**Directive 1**
In the back-to-school marketing article, condense the paragraph beginning "Autonomous marketing platforms such as Facebook" into a short bulleted list that keeps its main facts.
**Directive 2**
Extend the back-to-school marketing article with new paragraphs that follow on from its last sentence.
:: Document segment
Most back-to-school buying occurs close to the first day of school, but the actual shopping starts much earlier, especially online. So, while we are still in the midst of summer, it’s never too soon to start thinking about your back-to-school marketing strategy.
Not surprisingly (especially if you are the parent with the credit card) back-to-school sales are heaviest in five key product areas: apparel and accessories; books, music and video; computers and consumer electronics; office equipment and supplies; and toys and hobby. And in those core back-to-school product categories, eCommerce retail will grow by 14.2 percent in 2015, according to eMarketer.
Autonomous marketing platforms such as Facebook, Twitter, Pinterest, and Instagram are now an integral part of this back-to-school eCommerce ecosystem. Go to Pinterest and you will find more than 70 back-to-school subcategories; Twitter had 41.5 million back-to-school mentions in 2014. These platforms are where moms and students research products, compare prices, find recommendations, and look for trends inspiration.
Case in point, seventy-three percent of American mothers surveyed by SheKnows in July 2014 said they used Facebook to make back-to-school shopping decisions. The second most popular platform was Pinterest, with more than 32 percent of moms using it to make decisions.
Their children also use these platforms to make decisions, but in slightly different ways. eMarketer estimates that 88 percent of 12 to 17 year olds will be social network users in 2015, and while only 39 percent of the children in the SheKnows study use Facebook to make back-to-school shopping decisions, they are much more likely than their parents to use Instagram and YouTube in this way and are increasingly turning to social media for back-to-school ideas from their peers.
::::
:: Raw data
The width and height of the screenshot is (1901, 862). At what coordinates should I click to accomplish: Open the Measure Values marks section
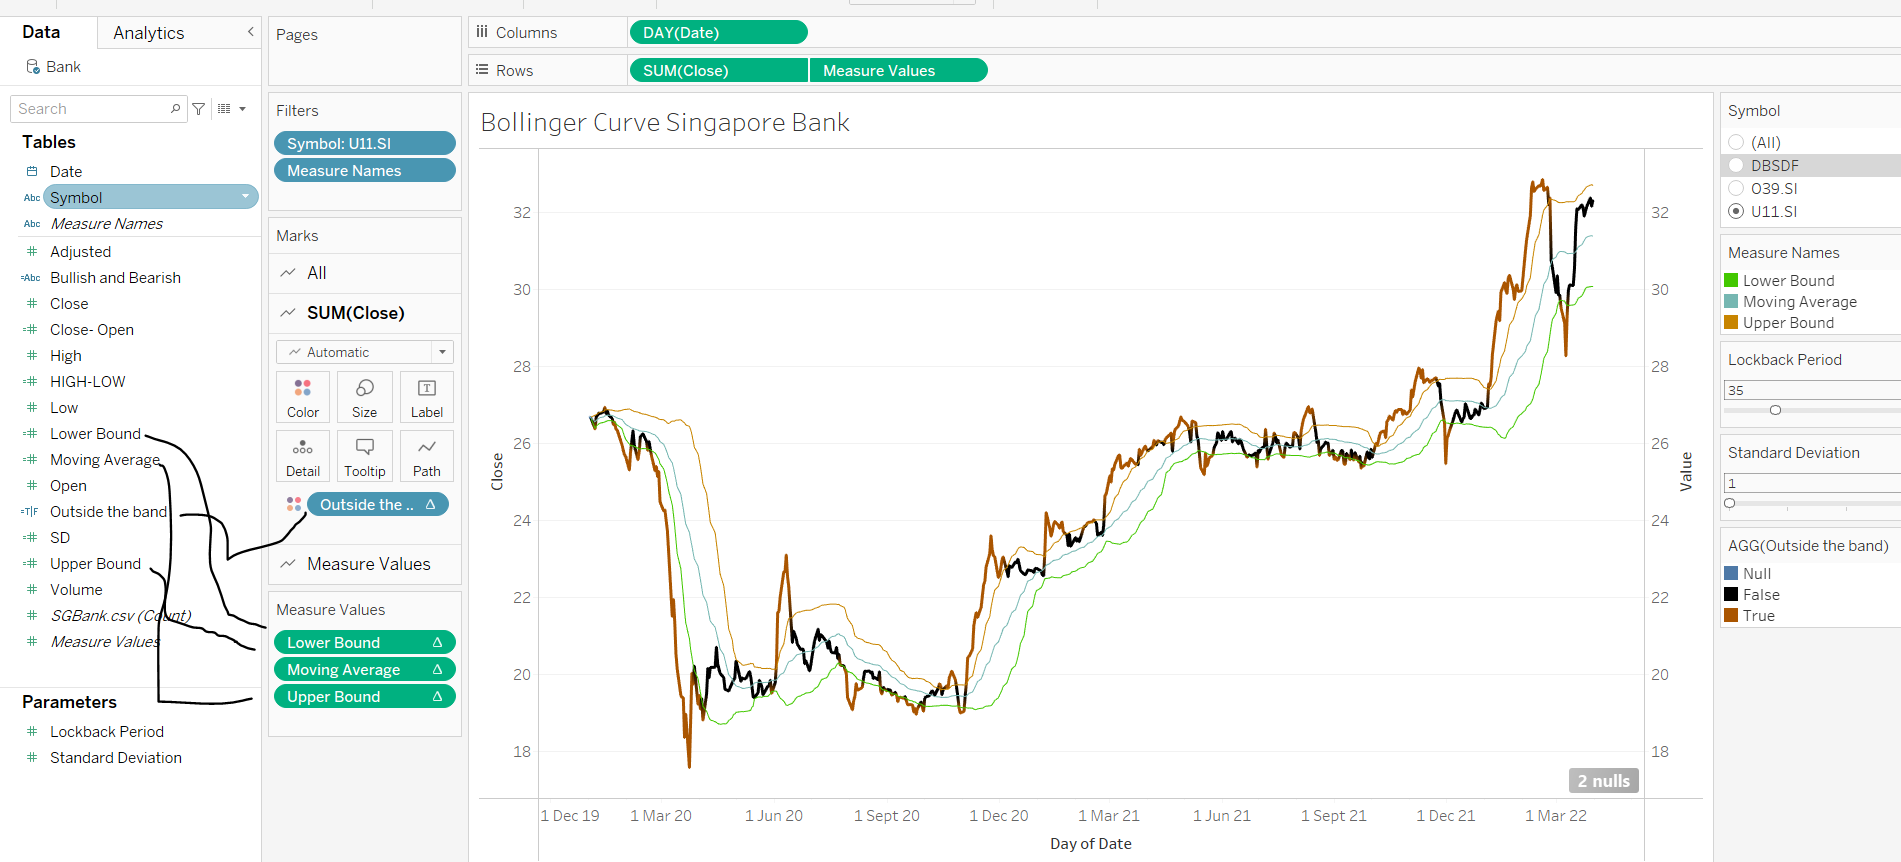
::::
**Written answer 1**
- Facebook, Twitter, Pinterest, and Instagram are now central to back-to-school eCommerce.
- Pinterest has more than 70 back-to-school subcategories.
- Twitter logged 41.5 million back-to-school mentions in 2014.
- Moms and students use these platforms to research products, compare prices, find recommendations, and look for trend inspiration.

**Written answer 2**
Strategy&‘s chief retail strategist Tom Blischok explained:
Social is going to play a huge part of back-to-school this year, much more than last year. Kids now are comparing what other kids are getting a lot more online.
Peer influence is nothing new, but how kids are finding that influence is changed by autonomous marketing platforms. Eighty one percent of students in a study by Fluent said that friends’ recommendations via social media were very or somewhat influential.
And while parents have the ultimate say on most purchases (or at least think they do), it should be noted that influence doesn’t just flow from parent to child. Parents influence other parents, kids influence their parents, and brands can influence all of these groups with the right strategy for their autonomous marketing platforms.
Here are my eight tips for getting the most out of your autonomous marketing platform back-to-school strategy:
1. Target moms and students where they are most likely to engage
Find moms when they’re at home or on their phone planning for back-to-school time. Engage students when they’re on their mobile phones with aspirational products and ideas to that get them excited about the back-to-school season.
2. Tailor the approach you take for each audience segment
Moms respond well to deals and offers on products, while students prefer engaging content.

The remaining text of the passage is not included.